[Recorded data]
═══
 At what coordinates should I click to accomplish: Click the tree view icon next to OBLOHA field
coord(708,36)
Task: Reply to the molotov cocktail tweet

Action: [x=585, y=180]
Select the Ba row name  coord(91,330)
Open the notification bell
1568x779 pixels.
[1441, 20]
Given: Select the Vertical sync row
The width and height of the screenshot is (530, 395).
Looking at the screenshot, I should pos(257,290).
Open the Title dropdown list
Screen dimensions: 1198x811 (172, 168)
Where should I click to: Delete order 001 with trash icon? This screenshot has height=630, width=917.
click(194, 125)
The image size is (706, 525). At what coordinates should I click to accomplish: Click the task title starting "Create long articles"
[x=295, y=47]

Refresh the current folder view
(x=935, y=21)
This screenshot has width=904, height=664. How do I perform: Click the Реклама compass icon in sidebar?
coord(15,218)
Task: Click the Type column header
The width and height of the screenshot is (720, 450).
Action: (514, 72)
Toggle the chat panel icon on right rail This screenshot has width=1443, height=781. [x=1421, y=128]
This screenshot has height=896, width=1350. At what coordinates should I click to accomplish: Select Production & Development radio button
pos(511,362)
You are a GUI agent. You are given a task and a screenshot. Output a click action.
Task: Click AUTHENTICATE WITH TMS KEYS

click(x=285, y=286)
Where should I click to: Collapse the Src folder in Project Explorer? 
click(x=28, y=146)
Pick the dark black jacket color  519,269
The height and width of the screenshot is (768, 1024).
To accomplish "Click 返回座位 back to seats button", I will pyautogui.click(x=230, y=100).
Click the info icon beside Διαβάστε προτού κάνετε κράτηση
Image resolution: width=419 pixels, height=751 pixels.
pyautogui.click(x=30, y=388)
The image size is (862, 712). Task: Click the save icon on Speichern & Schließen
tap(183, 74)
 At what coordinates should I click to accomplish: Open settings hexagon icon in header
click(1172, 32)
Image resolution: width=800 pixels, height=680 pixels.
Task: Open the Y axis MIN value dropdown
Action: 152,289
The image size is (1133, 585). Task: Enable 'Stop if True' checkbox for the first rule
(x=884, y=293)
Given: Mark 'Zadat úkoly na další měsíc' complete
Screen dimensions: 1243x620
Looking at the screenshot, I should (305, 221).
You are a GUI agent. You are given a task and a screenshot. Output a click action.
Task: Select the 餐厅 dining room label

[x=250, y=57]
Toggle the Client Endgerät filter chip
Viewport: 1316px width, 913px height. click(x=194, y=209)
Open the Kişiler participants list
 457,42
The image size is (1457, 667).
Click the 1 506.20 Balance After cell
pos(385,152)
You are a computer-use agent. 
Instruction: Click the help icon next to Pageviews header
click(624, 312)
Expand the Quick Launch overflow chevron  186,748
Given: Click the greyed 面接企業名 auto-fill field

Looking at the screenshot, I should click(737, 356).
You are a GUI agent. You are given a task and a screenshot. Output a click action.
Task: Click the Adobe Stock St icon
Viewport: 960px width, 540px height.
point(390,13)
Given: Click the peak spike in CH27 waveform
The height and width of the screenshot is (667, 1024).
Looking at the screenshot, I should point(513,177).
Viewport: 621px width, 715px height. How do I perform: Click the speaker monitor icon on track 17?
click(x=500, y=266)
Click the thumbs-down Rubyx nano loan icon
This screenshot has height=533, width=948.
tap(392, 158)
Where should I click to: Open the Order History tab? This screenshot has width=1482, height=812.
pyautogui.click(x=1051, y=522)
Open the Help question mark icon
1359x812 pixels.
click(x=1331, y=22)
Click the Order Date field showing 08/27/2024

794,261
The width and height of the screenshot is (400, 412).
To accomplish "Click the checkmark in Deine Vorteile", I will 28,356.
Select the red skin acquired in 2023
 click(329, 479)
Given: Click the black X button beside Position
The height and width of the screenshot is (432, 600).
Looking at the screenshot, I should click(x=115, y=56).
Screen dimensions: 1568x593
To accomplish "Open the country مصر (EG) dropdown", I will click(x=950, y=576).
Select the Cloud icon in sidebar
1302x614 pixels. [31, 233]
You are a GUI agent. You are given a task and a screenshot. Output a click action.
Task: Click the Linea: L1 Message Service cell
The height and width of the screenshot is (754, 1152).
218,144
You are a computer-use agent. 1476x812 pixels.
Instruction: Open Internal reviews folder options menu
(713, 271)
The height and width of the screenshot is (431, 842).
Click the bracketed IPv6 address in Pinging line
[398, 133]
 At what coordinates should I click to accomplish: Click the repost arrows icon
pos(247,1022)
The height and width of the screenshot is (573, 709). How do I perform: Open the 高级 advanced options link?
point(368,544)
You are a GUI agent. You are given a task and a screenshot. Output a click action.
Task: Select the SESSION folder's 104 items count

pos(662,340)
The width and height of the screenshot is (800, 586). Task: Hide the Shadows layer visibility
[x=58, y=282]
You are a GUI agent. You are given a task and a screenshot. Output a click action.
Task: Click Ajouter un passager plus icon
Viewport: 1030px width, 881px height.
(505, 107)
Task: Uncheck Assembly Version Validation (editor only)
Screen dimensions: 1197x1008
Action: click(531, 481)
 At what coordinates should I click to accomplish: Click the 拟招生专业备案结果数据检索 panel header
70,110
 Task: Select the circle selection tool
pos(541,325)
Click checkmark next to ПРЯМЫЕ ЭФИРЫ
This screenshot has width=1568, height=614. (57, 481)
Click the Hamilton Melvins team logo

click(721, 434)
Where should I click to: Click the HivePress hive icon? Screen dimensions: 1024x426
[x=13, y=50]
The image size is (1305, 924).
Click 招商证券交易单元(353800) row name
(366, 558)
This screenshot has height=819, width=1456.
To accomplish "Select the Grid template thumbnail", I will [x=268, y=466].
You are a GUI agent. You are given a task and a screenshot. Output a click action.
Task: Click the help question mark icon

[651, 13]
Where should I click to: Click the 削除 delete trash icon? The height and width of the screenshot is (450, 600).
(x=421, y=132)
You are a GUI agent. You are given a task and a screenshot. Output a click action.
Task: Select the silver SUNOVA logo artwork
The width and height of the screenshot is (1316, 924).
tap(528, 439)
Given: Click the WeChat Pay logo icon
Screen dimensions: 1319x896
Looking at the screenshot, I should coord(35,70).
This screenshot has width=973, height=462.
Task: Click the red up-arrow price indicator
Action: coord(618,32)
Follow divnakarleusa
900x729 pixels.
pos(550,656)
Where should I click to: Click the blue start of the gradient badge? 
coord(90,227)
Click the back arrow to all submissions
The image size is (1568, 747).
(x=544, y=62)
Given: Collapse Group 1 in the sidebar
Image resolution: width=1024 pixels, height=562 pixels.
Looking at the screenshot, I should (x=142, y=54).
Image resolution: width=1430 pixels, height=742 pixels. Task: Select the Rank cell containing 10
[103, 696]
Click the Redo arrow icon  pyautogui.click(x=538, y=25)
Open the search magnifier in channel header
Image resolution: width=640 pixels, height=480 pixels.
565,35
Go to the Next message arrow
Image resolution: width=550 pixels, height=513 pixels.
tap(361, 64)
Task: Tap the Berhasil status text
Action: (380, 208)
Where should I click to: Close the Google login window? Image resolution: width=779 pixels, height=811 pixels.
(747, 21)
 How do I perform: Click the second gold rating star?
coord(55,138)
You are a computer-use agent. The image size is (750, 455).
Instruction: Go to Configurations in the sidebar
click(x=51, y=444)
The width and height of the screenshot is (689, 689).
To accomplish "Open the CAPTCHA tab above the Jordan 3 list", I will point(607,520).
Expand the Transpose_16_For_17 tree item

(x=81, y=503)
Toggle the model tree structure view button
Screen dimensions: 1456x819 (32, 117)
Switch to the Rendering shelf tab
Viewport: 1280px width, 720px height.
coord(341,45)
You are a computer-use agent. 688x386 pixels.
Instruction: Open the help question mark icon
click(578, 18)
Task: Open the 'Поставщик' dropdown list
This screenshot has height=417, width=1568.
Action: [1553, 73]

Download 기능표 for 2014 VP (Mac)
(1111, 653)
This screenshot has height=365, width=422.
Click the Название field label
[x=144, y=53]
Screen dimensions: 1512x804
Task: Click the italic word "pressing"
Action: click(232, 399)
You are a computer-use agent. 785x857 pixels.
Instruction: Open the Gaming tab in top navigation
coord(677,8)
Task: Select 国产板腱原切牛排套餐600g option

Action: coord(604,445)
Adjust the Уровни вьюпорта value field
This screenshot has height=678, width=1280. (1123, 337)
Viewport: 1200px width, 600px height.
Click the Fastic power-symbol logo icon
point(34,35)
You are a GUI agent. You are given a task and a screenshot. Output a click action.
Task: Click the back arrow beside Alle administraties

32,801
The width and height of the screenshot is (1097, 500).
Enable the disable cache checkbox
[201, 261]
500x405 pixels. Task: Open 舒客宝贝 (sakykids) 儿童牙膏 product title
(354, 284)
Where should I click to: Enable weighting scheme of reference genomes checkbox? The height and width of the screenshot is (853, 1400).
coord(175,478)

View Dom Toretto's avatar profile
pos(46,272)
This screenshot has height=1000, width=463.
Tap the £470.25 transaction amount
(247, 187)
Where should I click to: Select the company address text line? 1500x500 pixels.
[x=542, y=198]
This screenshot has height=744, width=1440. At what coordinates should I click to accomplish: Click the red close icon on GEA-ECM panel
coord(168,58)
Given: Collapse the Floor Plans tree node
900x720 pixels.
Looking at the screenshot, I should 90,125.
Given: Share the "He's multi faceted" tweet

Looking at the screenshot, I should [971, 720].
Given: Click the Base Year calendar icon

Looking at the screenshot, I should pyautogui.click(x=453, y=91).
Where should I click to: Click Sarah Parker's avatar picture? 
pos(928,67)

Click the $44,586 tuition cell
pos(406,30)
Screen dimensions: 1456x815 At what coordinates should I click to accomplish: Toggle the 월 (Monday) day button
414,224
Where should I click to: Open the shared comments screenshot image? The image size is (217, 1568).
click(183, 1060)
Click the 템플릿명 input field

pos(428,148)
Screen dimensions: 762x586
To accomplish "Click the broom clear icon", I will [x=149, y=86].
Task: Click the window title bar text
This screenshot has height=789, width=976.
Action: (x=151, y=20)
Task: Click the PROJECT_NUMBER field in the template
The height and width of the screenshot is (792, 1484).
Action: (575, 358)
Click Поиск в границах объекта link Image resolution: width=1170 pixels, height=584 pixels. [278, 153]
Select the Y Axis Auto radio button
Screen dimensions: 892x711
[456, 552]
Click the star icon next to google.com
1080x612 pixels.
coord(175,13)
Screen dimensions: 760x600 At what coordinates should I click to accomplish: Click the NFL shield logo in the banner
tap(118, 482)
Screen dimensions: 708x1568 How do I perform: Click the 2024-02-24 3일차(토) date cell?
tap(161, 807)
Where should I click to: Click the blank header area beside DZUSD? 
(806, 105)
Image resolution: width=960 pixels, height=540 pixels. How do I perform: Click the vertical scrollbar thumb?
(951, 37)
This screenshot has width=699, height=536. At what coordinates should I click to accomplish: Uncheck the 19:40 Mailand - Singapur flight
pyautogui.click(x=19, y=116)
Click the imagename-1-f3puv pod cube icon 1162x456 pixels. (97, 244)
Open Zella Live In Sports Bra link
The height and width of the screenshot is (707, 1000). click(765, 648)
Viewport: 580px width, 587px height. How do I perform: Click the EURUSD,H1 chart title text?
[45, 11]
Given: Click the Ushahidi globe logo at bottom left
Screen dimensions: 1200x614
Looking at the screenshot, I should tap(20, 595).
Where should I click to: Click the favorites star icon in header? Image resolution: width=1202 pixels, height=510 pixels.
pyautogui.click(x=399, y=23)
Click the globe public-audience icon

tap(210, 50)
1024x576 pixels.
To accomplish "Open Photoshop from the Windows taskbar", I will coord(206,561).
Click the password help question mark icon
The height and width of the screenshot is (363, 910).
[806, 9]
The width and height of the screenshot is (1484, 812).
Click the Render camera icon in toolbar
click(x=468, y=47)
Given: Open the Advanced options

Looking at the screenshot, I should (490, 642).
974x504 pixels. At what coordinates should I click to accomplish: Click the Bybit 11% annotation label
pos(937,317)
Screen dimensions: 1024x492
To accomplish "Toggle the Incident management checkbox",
═══
-- Assigned task --
Could you write out exactly the lines above, starting at the first one and ending with the line that has "Click the info"?

-- Finished exercise --
 At what coordinates should I click to accomplish: Click the tree view icon next to OBLOHA field
coord(708,36)
Task: Reply to the molotov cocktail tweet

Action: [x=585, y=180]
Select the Ba row name  coord(91,330)
Open the notification bell
1568x779 pixels.
[1441, 20]
Given: Select the Vertical sync row
The width and height of the screenshot is (530, 395).
Looking at the screenshot, I should pos(257,290).
Open the Title dropdown list
Screen dimensions: 1198x811 (172, 168)
Where should I click to: Delete order 001 with trash icon? This screenshot has height=630, width=917.
click(194, 125)
The image size is (706, 525). At what coordinates should I click to accomplish: Click the task title starting "Create long articles"
[x=295, y=47]

Refresh the current folder view
(x=935, y=21)
This screenshot has width=904, height=664. How do I perform: Click the Реклама compass icon in sidebar?
coord(15,218)
Task: Click the Type column header
The width and height of the screenshot is (720, 450).
Action: (514, 72)
Toggle the chat panel icon on right rail This screenshot has width=1443, height=781. [x=1421, y=128]
This screenshot has height=896, width=1350. At what coordinates should I click to accomplish: Select Production & Development radio button
pos(511,362)
You are a GUI agent. You are given a task and a screenshot. Output a click action.
Task: Click AUTHENTICATE WITH TMS KEYS

click(x=285, y=286)
Where should I click to: Collapse the Src folder in Project Explorer? 
click(x=28, y=146)
Pick the dark black jacket color  519,269
The height and width of the screenshot is (768, 1024).
To accomplish "Click 返回座位 back to seats button", I will pyautogui.click(x=230, y=100).
Click the info icon beside Διαβάστε προτού κάνετε κράτηση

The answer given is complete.